Le système du complément est lui aussi activé et module alors les fonctions phagocytaires. L’activation du système du complément induit l’opsonisation de la surface du pathogène avec les molécules du complément qui permettent une meilleure reconnaissance par les cellules phagocytaires ainsi que la production des anaphylatoxines qui ont des activités chimio-attractantes, pro- inflammatoires, antifongiques et antimicrobiennes. La présence d’Aspergillus entraîne l’activation des voies classique, alternative et lectinique via la MBL, une lectine de liaison aux mannanes. En incubation avec du sérum humain, les conidies d’A. fumigatus sont opsonisées avec C3b ce qui améliore la phagocytose par les macrophages. L’importance des protéines du complément a été démontrée grâce à des souris déficientes en C5. Un sérum normal a été injecté chez ces souris infectées par A. fumigatus ce qui a eu pour conséquence de restaurer la localisation des neutrophiles et d’augmenter le taux de survie de ces souris. Pour échapper à l’activation du complément, les conidies se lient aux régulateurs du complément tels que le facteur H, FHL-1, CFHR-1, C4BP ou le plasminogène ce qui leur confèrent une protection comme pour les cellules de l’hôte. Quant aux hyphes, ils ont une interaction moindre avec ces régulateurs mais sécrètent en contrepartie des protéases dont Alp1 qui dégrade les protéines du complément. (Brakhage A.A. et al., 2010 ; Levitz S.M., 2010 ; Hohl T. et al., 2006)

Figure 16: Rôle du système immunitaire inné dans l'infection par Aspergillus fumigatus. (d'après Abad A. et

IV. Traitements des aspergilloses

Il existe plusieurs familles de molécules pour le traitement des aspergilloses : les polyènes, les azoles et les échinocandines.

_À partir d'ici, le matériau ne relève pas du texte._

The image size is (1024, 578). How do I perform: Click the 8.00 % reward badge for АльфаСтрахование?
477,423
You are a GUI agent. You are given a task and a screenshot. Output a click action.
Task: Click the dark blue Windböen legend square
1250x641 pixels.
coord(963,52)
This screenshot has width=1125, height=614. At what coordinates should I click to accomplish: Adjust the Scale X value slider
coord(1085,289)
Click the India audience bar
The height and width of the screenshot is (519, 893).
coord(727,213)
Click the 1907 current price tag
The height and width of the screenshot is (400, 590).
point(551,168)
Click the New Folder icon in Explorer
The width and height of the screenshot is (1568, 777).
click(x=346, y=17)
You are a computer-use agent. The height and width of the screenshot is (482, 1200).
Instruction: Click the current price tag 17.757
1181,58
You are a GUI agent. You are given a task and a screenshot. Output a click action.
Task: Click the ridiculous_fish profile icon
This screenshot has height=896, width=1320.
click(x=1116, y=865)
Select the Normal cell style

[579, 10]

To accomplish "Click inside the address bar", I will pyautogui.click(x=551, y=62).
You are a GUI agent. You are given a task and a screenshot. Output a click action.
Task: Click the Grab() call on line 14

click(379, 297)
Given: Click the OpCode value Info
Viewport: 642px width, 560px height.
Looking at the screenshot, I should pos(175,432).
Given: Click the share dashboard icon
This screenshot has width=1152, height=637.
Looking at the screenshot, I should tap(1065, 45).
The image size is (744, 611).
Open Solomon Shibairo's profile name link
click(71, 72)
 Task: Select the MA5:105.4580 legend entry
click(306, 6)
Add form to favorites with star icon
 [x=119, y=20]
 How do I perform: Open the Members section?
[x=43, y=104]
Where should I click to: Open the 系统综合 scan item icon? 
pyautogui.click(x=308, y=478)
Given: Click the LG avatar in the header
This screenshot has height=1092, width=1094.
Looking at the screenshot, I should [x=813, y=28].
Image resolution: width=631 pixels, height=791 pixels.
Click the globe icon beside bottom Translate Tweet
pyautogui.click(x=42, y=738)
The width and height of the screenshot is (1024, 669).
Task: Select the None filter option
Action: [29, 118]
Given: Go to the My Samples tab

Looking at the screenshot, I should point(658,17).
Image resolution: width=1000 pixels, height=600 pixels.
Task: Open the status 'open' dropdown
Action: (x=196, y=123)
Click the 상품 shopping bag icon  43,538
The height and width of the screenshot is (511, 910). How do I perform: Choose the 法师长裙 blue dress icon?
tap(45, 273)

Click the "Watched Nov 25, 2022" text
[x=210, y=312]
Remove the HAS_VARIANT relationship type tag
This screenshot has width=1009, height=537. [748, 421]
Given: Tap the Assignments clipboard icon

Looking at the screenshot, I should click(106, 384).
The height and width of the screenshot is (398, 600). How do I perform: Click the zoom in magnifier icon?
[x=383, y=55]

Parmi les polyènes, il y a l’amphotéricine B dont le mode d’action consiste à se fixer à l’ergostérol des membranes fongiques ce qui les déstabilise en créant des canaux. Cela modifie ainsi l’équilibre des flux ioniques à travers les membranes donc leur dépolarisation entraînant la mort cellulaire. On observe des effets secondaires toxiques puisque l’amphotéricine B peut se fixer au cholestérol des membranes des cellules de mammifères.

Les azoles inhibent la 14α-lanostérol déméthylase, enzyme-clé impliquée dans la conversion du lanostérol en ergostérol, composant caractéristique et essentiel de la membrane fongique en entrant en compétition avec le fer au niveau du cytochrome P450. Le voriconazole, le posaconazole et l’itraconazole sont les principales molécules utilisées dans cette famille. Le posaconazole exhibe une activité in vitro supérieure à celle du voriconazole et de l’amphotéricine B. De plus, il inhibe des isolats d’Aspergillus spp. résistants à l’amphotéricine B et au voriconazole.

Les échinocandines sont des inhibiteurs non-compétitifs de la β1,3-glucane synthase, enzyme essentielle dans la synthèse de la paroi des levures et des champignons filamenteux. La caspofongine est le premier membre de cette classe autorisé pour le traitement des aspergilloses invasives. Les effets secondaires sont limités puisque ce type d’inhibiteurs agit sur une enzyme absente des cellules de mammifères. La micafongine et l’anidulafongine sont deux autres types d’échinocandines.